L’objectif annoncé consiste, selon lui, à injecter davantage de « démocratie directe dans le système politique national ». La consultation électronique, un procédé singulier, portera sur une trentaine de questions réparties sur six axes : la politique et les élections, l’éducation et la culture, l’économie et la finance, le développement et la transition numérique, le social et la santé. Elle vise à recueillir les suggestions des Tunisiens sur les réformes proposées par le président Kaïs Saïed, et serviront ainsi de base à la mise en place de nouvelles réformes constitutionnelle dont l’amendement de la loi électorale et qui seront soumises à un référendum le 25 Juillet 2022.
« Ce mécanisme permettra de prendre connaissance des propositions du peuple, de ses attentes et de ses revendications… Nous ferons les réformes sur la base de la volonté du peuple et non de ceux qui l’ont escroqué », a-t-il souligné.
Problèmes techniques
Mais le processus préparé en catimini, pose de nombreux problèmes, d’ordre technique notamment.
Sur le plan technique, la Tunisie bien qu’elle ait été le premier pays arabe et africain à se connecter à Internet en 1991, les infrastructures de base n’ont pas connu le développement nécessaire. Elle demeure à la traine au niveau du haut débit fixe, et occupe la 157e place sur un total de 181 pays. Elle est devancée par le Maroc, qui se positionne à la 132e place et la Libye (137), ainsi que l’Algérie (144), et ce, selon le classement mensuel Speedtest global index pour le mois de novembre 2021. Pire encore, la Tunisie est classée 171e à l’échelle mondiale au niveau du réseau filaire avec l’ADSL, malgré le déploiement de la fibre optique par les opérateurs de télécommunication.
En plus, l’accès à Internet n’est pas également réparti sur tout le territoire national. La proportion des ménages connectés au réseau dépasse à peine les 50%, (51,5%), selon un rapport de l’Institut national de la statistique(INS) publié en 2019. Sans compter, bien entendu, le taux d’analphabétisme qui demeure élevé chez les personnes âgées et dans certaines régions du pays.

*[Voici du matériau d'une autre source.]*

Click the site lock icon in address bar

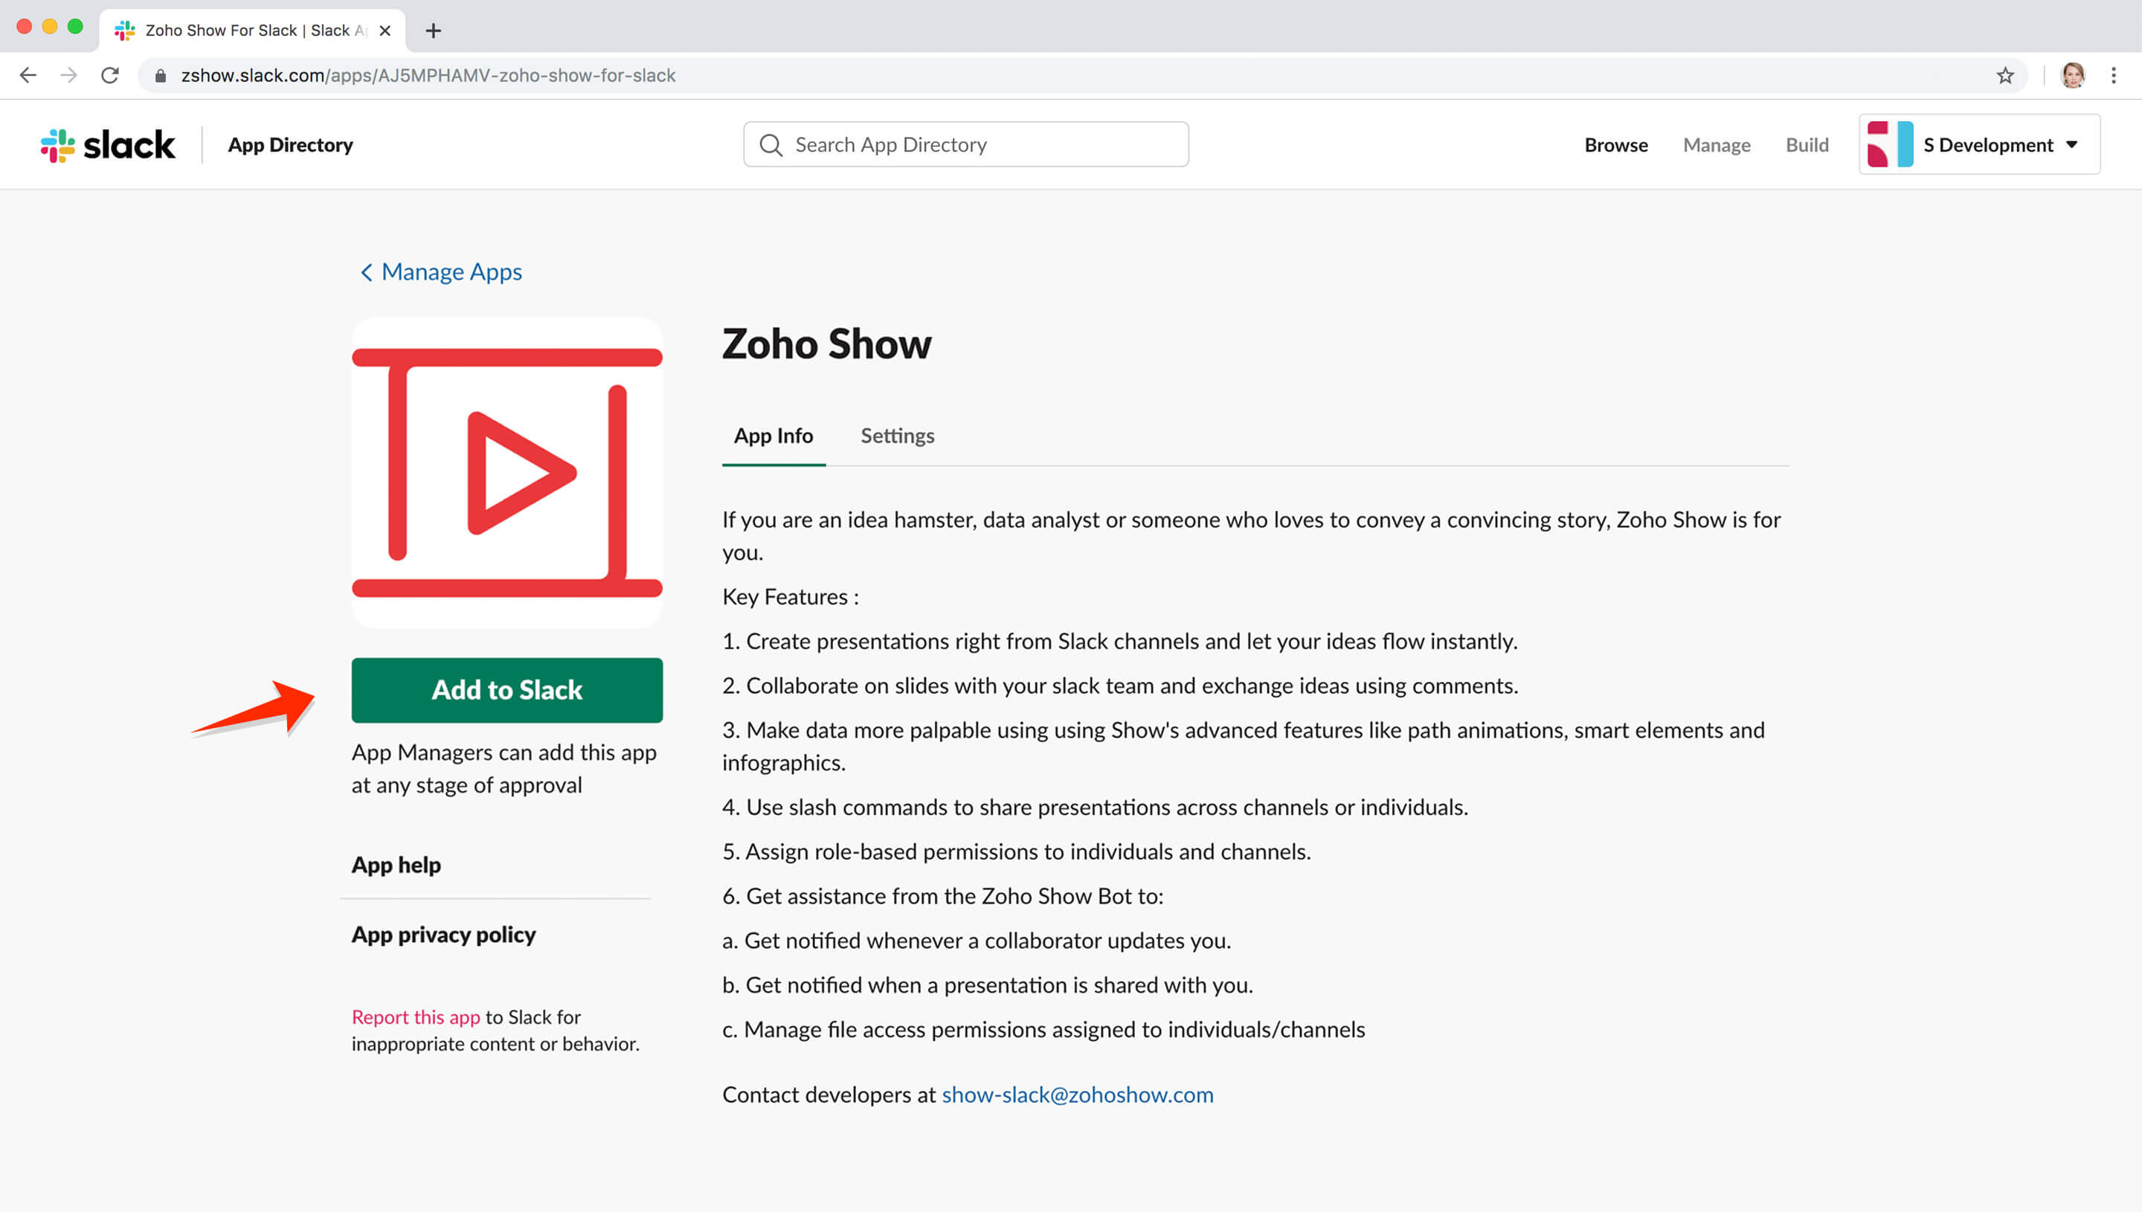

Le nombre de personnes analphabètes en Tunisie s'établit, en effet, à plus d’un million 742 mille personnes, sur une population de 11 millions 700 mille habitants, selon le recensement général de la Population et de l'Habitat réalisé par l’INS en 2018.
Sur le plan approche, la consultation dite nationale semble avoir été concoctée dans « des chambres noires », pour reprendre une expression chère au chef de l’Etat. On ne sait que peu ou prou sur ses objectifs, mais rien sur l’équipe qui l’a préparée. Ni sur la commission qui va procéder au dépouillement et au recensement des votes, ni celle qui va traiter les conclusions et élaborer les projets de réformes.
Inquiétudes et appréhensions
La consultation suscite inquiétudes et appréhensions. L’on se demande déjà si elle va être ouverte à tous. Même si l’on promet que l’anonymat sera garanti, pour s’inscrire, les participants devront toutefois envoyer par SMS leur numéro de carte d’identité, pour éviter des infiltrations étrangères ou des doubles participations. Ils recevront ensuite un code secret leur permettant d’entrer sur la plateforme. L’Instance nationale de protection des données personnelles qui n’a pas été consultée, s’interroge sur le respect ou non de cet anonymat.
Et puis le président n’a-t-il pas insisté que le dialogue ne se fera qu’avec « les gens honnêtes et constants », selon ses propres critères, bien entendu.
Ce genre de consultation, peu pratiquée dans les pays développés peut s’avérer trompeuse « si les citoyens sont de fait évincés, ou du moins poser problème en terme de représentativité ».
C’est pourquoi, il serait naïf de croire que cette consultation, qui n’a pas été précédée par un dialogue ouvert à toutes les composantes de la société, ne virerait en un plébiscite pour l’Homme du 25 Juillet 2021 et ne serait utilisée à d’autres fins par son auteur, pour imposer son projet aux Tunisiens.